2022 and 2023 winter capacity assessment and comparison | NYISO

Projected winter capacity margins for normal and extreme weather conditions with only firm fuel resources available:

    • 2,641-MW surplus capacity margin for 50-50 peak forecast conditions
    • -161-MW deficit capacity margin for 99-1 peak forecast conditions

Projected winter capacity margins for normal and extreme weather conditions with non-firm fuel available:

    • 9,135-MW capacity margin for 50-50 peak forecast conditions
    • 6,333-MW capacity margin for 99-1 peak forecast conditions

Projected firm fuel generation potentially unavailable at high load or temperature conditions (NYISO 2023 Gold Book, Table I-20):

    • 114 MW lost for 90-10 daily average temperature (5 F)
    • 707 MW lost for 99-1 daily average temperature (-2 F)
    • 707 MW lost for 90-10 daily minimum temperature (0 F)
    • 3,441 MW Lost for 99-1 daily minimum temperature (-8 F)

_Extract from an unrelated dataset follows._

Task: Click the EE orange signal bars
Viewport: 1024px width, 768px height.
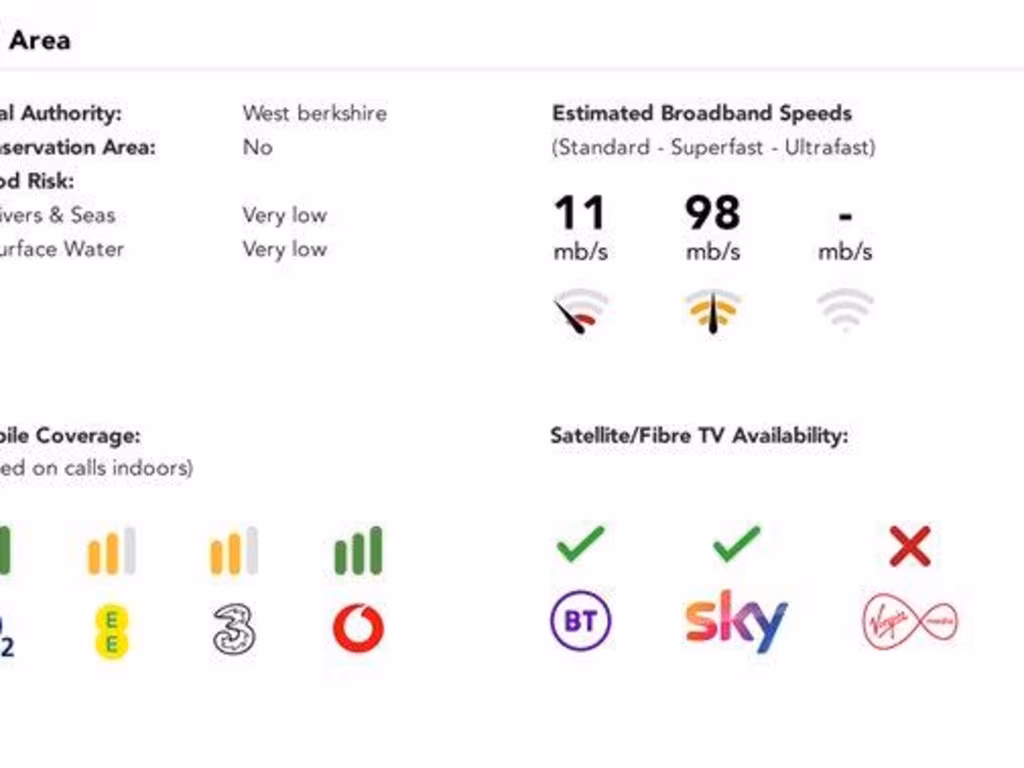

Markham said NYISO will continue monitoring winter conditions and communicate any emergencies to stakeholders. The ISO is continuing to review the 11 recommendations from the FERC and NERC joint inquiry into the electric outages caused by Winter Storm Elliott. (See Déjà Vu as FERC, NERC Issue Recommendations over Holiday Outages.)

Matt Cinadr, a power systems operations specialist with The E Cubed Co., revisited a stakeholder concern regarding the treatment of special case resources by NYISO, saying the assessment’s findings highlight that these resources should not be overlooked. (See Providers See ‘Mixed Signals’ on Demand Response in NYISO.) “I don’t think anything should be done to push SCRs further out of the market,” he said, “there is value in the [802 MW of SCRs] being shown in your assessment.”

OC Election

The OC elected James Kane, senior energy market adviser with the New York Power Authority, as the committee’s new vice chair. Kane co-chaired the Electric System Planning Working Group in 2021.

October Operations

Markham also told the OC that October’s load peaked at 21,735 MW on Oct. 4, recorded its minimum load of 11,890 MW on Oct. 8, and added 73 MW of behind-the-meter solar since the previous month.

He added that the Oct. 14 annual solar eclipse had a minor impact on BTM production, affecting only 100 MW, significantly less than the anticipated 700 MW. (See “Eclipse Preparation,” NYISO Business Issues Committee Briefs: Sept. 14, 2023.)